For me, character backstory is the most difficult to cut. In the example below, one of my characters describes how his brother was taken by a monster as a child. The conversation didn’t serve the greater plot but I believe it did provide a little more depth to the character.

Atellus leaned back against a tree and scratched his chin. “What about you Atius? Have you lost anyone?”

Atius looked into the fire. “When I was a boy, my older brother Albus was taken.”

“By those rat-things?” Gurges asked.

Atius shook his head. “No, something worse.

“When we were children, we used to play by the Old Kingdom’s gate. As some of you have seen, the gate is made up of an outer iron grating followed by a short corridor and closed off at the end by a set of oak doors. Back then, the doors weren’t fortified and a corner of one of them had rotted away making an opening to the city. It was a game of ours to see how close we could get to the doors before running away.

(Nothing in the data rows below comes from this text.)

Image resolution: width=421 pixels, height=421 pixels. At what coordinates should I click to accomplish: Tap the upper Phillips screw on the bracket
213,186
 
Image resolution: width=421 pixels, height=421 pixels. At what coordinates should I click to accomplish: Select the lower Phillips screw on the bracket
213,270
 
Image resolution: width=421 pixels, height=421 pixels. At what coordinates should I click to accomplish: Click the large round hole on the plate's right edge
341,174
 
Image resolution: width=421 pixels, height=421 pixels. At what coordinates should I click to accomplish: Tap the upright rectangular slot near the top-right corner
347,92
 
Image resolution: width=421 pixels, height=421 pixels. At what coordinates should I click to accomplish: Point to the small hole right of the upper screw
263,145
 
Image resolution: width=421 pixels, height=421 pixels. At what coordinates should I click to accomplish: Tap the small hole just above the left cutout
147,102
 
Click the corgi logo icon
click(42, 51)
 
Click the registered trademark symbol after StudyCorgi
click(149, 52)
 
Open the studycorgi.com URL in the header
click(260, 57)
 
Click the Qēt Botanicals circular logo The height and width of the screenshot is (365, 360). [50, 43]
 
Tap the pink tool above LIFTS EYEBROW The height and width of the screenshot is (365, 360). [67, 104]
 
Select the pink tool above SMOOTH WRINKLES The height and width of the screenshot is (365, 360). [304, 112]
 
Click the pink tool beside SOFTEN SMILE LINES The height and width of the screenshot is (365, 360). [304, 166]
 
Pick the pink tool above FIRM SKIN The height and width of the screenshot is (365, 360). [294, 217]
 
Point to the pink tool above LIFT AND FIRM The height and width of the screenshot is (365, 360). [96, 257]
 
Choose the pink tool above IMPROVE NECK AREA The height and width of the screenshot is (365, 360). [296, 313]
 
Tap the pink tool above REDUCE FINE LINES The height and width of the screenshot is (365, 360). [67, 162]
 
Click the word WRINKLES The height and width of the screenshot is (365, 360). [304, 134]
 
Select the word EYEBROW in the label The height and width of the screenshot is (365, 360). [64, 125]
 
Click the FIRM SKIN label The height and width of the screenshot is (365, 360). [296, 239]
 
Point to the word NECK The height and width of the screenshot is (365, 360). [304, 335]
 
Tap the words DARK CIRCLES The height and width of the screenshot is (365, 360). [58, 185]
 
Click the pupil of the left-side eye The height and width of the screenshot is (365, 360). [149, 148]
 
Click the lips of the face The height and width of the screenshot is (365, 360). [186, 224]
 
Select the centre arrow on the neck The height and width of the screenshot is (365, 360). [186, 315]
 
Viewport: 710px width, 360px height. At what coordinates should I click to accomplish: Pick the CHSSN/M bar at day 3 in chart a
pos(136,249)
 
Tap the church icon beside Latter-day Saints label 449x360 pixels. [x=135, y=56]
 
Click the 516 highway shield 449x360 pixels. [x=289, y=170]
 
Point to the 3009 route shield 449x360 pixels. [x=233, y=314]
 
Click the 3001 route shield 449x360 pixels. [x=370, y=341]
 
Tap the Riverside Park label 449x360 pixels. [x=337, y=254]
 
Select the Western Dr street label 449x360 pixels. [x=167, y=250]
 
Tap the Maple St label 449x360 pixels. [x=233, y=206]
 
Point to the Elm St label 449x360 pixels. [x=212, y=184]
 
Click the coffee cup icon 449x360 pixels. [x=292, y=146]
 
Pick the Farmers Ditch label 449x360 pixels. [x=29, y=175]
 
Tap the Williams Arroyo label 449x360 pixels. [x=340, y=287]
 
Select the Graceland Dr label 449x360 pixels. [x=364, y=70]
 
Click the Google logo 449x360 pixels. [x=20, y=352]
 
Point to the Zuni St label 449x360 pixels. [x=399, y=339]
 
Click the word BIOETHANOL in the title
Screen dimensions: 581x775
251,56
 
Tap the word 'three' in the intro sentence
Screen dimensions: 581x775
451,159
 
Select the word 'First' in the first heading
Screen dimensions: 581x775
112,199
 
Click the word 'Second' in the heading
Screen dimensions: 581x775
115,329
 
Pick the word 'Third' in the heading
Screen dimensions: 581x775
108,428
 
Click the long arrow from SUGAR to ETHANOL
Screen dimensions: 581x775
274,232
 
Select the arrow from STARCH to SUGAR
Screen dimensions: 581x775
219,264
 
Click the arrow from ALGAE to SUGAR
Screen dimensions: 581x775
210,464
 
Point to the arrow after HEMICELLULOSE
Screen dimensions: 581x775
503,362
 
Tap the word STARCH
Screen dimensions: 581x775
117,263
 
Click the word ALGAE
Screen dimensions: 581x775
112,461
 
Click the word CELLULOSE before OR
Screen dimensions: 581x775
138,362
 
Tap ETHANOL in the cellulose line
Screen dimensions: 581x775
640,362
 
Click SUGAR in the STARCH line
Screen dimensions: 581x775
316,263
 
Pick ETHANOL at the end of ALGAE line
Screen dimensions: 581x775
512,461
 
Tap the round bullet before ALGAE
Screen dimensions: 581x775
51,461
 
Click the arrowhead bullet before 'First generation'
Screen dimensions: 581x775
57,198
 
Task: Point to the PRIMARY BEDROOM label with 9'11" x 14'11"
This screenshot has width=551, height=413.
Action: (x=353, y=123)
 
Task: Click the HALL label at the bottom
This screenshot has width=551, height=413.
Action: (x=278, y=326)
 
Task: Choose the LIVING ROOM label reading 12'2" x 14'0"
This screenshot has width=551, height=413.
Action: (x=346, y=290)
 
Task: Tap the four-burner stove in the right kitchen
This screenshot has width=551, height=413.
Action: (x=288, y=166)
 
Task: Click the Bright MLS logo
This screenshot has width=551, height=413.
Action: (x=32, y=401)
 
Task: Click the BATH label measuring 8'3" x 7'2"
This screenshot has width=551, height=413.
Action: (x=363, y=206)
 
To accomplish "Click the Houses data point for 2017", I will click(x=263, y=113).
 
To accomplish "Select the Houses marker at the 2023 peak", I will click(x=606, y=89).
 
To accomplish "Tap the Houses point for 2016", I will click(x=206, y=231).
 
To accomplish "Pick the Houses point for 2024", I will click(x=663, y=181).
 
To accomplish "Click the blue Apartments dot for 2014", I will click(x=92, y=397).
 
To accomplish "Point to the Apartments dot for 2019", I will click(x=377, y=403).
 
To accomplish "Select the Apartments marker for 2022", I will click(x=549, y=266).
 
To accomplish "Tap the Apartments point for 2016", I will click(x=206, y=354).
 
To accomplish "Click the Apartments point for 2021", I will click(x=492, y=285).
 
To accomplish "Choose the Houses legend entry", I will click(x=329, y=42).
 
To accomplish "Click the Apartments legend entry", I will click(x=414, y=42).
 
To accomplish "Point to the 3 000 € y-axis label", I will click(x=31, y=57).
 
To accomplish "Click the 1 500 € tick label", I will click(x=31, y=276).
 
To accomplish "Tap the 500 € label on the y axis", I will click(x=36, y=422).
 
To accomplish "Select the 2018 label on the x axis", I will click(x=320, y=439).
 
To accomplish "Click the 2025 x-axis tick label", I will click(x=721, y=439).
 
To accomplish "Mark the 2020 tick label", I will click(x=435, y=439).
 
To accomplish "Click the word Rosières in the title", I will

“One day, we were playing our usual games but Albus didn’t run away. He just stood there in the vault staring at the hole in the door.

“I asked him what he was doing and he said he heard someone crying inside. I thought he was just joking or trying to scare me.”

Atius became silent and Gurges spit a chunk of goat fat into the fire that sizzled. “Come on. I want to hear the rest.”

“Albus went inside. I remember him saying how quiet it was in the city. I was too afraid to remember what else he said.

“He disappeared behind the door and poked his head back through a moment later with a fat grin. I cursed at him for scaring me. He was coming back through the hole when something caught his attention.

“‘Wait here, little brother. I do hear someone crying,’” he said to me.

“I begged him to come back, but he didn’t—he never did. I waited there till sunset calling out for him. It was only when I finally decided to run home I heard it. Crying. Just beyond the door. It sounded like my brother but in my heart I knew it wasn’t. And I ran faster than I ever ran before.”

“You never saw the monster?” asked Licinius.

Atius looked into the woods. “Not that night. But when I was older I saw something in these woods. The Gods must have favored me that night because I fell asleep on watch and was awoken by a twig breaking. I didn’t see all of the beast but I saw enough. Its head was like a wolf’s with yellow eyes that glowed in the dark.”